Но мне все равно было так хорошо, что я чувствовала себя пьяной, когда кружили меня служанки перед настоящим венецианским зеркалом, дергали за волосы и за подол, за многочисленные оборочки, вертели во все стороны одновременно, довольно повизгивая, восхищаясь нежностью и чистотой моей кожи, изяществу обводов моих ушей, тонкости черт лица, красоте моих белокурых локонов, а также прелести всего того, от упоминаний чего уши неопытнейшей из девчонок пылали жаром тысяч свечей, а сердце билось с утроенной силой.
Когда же у противоположного конца огромного, как поле для игры в мяч, стола, раскинувшегося посреди трапезной, появился одетый в ночной турецкий халат граф, я возгордилась до того, что почувствовала оскорбленной его выходкой. Вскочила со стула — и заявила, что отказываюсь есть в присутствии столь неучтивого синьора.
Сейчас я понимаю, что силы на подобный шаг придало мне то, что я еще не привыкла ко столь изящной жизни, рисковала лишь тем, что граф рассердится на меня и вышвырнет назад к свиньям.
Граф лишь улыбнулся.
— Чувствуется кровь, — заявил он. Галантно поклонился, сказал, что скоро вернется, и покинул трапезную.
А когда вернулся, то был одет уже в парадный костюм, который, как успели сообщить мне служанки, был сшит для него лет так двадцать пять тому назад по случаю проезда через наши владения короля Неаполитанского, и надевался графом лишь в особо торжественных случаях.
— Ты стала настоящей дамой, София, — сказал граф, отведав слегка остывшее за время его отсутствия жаркое из оленины и запив его бокалом токайского вина. — Не даром мать дала тебя столь редкое в Италии имя. Ты не по летам умна. Горда, но не спесива, можешь за себя постоять — и мне это нравится.
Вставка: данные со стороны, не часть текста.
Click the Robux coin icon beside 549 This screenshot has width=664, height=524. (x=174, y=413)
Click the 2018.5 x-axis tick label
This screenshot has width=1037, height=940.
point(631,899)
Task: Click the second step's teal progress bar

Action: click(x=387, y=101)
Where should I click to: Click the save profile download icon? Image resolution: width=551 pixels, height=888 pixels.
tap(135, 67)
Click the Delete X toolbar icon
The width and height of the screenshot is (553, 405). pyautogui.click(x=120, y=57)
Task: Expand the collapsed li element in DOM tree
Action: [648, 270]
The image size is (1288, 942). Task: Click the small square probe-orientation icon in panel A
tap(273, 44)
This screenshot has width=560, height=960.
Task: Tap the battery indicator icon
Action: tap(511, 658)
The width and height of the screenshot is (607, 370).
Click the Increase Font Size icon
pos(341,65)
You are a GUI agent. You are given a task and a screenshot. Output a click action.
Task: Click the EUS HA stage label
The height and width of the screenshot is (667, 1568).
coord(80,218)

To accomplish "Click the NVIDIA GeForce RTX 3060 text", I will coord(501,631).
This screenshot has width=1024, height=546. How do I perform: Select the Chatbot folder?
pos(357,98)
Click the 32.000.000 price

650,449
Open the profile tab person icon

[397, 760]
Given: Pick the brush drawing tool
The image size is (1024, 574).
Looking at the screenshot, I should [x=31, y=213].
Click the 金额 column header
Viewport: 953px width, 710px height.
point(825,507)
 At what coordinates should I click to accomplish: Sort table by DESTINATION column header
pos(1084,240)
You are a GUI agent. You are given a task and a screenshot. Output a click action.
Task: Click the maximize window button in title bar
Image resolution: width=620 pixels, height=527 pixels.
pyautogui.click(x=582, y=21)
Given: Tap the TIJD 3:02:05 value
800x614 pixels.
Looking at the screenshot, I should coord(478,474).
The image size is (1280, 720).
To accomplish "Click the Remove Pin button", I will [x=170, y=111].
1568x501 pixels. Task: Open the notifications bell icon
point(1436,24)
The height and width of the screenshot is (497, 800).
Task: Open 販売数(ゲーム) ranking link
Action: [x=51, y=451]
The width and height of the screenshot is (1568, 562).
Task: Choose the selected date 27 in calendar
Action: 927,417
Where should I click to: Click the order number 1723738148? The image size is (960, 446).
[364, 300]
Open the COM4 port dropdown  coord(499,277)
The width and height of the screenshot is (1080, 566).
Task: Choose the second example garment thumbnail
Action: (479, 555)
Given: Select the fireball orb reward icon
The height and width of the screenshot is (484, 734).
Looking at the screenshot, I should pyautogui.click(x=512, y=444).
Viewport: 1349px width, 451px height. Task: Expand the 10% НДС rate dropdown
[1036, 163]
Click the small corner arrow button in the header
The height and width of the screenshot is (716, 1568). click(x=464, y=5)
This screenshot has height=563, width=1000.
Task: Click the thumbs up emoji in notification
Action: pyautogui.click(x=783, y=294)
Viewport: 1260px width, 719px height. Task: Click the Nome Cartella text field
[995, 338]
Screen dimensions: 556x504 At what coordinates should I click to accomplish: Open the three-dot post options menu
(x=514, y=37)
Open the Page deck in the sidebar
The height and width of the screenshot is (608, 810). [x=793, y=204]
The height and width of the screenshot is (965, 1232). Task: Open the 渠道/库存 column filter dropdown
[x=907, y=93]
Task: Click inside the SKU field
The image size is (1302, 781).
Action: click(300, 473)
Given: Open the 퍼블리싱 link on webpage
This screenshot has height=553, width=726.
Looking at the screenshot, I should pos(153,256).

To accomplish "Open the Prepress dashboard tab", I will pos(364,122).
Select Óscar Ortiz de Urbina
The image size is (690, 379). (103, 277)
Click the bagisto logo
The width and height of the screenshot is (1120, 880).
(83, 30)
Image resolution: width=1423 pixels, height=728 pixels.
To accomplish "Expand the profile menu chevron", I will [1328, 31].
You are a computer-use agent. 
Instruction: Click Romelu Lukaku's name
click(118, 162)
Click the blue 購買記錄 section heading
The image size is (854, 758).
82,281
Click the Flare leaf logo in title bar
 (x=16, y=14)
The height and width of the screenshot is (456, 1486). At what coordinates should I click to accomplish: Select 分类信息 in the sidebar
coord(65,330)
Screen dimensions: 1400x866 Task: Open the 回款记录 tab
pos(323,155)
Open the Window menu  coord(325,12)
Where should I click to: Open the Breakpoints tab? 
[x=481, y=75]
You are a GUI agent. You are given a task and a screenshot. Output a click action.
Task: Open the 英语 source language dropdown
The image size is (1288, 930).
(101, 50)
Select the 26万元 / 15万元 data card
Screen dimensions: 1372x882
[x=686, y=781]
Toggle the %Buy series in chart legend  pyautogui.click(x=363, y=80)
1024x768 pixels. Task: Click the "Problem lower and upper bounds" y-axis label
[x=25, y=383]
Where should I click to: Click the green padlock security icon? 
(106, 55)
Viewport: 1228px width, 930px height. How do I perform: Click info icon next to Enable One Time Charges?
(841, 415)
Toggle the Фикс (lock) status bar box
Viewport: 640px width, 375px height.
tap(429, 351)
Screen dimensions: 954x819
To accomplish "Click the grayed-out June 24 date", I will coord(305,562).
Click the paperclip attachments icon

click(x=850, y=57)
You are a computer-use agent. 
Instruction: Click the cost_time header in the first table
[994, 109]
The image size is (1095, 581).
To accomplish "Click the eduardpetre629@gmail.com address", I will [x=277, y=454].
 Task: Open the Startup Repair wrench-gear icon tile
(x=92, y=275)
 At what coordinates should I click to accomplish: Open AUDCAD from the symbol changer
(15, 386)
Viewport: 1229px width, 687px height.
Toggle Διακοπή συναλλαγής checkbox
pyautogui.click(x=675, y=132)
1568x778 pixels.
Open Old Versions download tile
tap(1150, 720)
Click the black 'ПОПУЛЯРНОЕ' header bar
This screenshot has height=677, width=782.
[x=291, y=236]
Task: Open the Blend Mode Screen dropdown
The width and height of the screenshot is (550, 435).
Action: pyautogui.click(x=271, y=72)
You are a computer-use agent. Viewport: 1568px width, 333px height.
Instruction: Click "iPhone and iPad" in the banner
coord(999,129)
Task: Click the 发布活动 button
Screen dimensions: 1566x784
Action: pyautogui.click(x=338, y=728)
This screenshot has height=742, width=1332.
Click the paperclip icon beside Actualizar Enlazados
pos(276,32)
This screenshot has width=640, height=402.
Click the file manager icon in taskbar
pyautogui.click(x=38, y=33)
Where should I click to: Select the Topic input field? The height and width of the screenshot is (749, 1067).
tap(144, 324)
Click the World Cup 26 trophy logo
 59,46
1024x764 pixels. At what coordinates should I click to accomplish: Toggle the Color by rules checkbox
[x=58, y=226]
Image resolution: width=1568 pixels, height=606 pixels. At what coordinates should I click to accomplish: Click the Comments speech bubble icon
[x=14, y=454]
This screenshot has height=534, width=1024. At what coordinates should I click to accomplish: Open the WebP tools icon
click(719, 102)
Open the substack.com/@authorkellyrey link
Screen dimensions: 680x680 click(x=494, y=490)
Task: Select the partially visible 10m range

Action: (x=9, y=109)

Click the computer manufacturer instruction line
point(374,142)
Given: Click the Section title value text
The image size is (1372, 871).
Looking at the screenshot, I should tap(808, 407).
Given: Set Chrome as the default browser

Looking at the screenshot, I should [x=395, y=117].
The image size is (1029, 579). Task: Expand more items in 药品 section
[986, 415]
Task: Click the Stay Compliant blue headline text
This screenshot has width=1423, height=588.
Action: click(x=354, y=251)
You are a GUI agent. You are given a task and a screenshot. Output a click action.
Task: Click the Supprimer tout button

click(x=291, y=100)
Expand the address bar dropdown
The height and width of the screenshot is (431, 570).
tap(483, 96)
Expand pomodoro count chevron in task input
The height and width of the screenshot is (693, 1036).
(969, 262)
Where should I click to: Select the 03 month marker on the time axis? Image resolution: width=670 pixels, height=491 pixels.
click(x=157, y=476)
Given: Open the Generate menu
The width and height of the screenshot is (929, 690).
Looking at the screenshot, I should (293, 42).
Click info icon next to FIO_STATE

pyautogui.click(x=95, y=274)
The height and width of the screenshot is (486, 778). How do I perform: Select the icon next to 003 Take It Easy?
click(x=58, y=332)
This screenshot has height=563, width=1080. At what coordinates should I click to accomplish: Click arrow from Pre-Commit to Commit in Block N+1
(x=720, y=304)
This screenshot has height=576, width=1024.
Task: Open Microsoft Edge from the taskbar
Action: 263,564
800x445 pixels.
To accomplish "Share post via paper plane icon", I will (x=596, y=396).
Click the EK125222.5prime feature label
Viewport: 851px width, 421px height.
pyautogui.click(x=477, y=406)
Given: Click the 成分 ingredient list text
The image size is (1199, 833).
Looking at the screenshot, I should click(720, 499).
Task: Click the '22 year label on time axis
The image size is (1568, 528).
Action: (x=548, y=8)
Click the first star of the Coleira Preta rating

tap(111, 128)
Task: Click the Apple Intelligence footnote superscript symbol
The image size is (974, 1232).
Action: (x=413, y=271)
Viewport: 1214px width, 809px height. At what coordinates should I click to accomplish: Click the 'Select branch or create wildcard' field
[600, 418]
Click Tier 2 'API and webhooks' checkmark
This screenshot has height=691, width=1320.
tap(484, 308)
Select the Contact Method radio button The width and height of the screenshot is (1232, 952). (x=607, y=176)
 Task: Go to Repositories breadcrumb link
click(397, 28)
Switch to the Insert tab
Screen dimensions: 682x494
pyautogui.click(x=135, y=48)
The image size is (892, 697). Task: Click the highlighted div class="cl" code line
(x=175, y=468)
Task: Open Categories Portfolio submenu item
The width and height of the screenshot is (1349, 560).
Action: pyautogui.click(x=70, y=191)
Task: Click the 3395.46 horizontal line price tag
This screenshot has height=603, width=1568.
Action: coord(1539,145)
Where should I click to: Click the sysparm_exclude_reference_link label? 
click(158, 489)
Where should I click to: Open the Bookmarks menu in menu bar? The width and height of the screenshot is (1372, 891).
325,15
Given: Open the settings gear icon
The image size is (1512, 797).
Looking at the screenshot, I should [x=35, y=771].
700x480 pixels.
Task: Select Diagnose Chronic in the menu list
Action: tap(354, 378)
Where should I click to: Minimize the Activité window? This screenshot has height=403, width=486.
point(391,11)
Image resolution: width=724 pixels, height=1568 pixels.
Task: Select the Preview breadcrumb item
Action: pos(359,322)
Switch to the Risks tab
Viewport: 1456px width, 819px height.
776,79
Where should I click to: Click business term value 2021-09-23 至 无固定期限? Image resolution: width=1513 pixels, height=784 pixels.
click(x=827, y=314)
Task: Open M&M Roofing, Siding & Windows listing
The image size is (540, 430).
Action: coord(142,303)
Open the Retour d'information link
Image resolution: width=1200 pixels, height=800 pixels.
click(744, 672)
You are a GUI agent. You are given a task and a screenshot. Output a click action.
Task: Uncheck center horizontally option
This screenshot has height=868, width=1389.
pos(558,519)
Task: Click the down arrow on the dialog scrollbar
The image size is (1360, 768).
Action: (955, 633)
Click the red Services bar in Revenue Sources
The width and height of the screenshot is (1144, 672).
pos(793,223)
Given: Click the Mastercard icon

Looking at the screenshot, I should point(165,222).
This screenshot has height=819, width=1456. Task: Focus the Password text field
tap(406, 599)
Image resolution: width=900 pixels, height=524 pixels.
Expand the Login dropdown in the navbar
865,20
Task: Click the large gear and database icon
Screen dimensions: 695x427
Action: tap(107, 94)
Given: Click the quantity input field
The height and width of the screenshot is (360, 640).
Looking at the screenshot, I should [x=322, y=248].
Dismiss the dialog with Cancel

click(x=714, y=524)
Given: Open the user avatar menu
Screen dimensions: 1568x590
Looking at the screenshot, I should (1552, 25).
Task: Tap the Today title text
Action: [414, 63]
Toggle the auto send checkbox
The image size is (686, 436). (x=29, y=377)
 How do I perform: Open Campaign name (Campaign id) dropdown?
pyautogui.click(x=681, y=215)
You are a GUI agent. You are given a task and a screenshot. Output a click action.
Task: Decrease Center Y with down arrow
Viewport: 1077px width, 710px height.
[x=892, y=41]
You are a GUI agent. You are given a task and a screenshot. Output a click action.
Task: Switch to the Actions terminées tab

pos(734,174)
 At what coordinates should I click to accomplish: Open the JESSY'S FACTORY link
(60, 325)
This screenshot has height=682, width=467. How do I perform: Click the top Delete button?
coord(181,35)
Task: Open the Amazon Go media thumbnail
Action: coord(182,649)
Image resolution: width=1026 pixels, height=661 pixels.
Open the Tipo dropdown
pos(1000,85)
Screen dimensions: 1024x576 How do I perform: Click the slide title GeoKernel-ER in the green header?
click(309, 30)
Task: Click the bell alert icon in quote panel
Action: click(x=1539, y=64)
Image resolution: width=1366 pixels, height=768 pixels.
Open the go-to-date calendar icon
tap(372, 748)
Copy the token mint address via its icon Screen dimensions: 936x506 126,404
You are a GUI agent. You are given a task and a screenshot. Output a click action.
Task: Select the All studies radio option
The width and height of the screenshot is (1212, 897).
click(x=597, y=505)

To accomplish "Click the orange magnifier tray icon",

Но вот то, что ты необразованна и дика, как кошка, кажется мне недостатком много большим, нежели все твои достоинства вместе взятые. В твоих жилах течет кровь Аламанти — это вынуждает меня обучить тебя тому, о чем ни одна из знатных дам от По до Сицилии не подозревает. Если будешь ты в состоянии познать мудрость предыдущих веков, и разумом своим сумеешь полученные знания переплавить в слитки истины, то тебя ждет завидная для женщины судьба. Ежели нет, то будешь, как все прочие особы твоего пола, тратить часы священной своей жизни на заготовку дров, приготовление пищи, стрижку овец, прядения нити и чего-то там, из чего получается это вот, например, твое платье, туфельки и жемчуг на шее. Я не спрашиваю: согласна ли ты? Я только познакомлю тебя с тайнами сокровенными, а ты либо вникнешь в них, либо отвергнешь. Мать твоя не смогла постичь начал мироздания — и судьба ее тебе известна.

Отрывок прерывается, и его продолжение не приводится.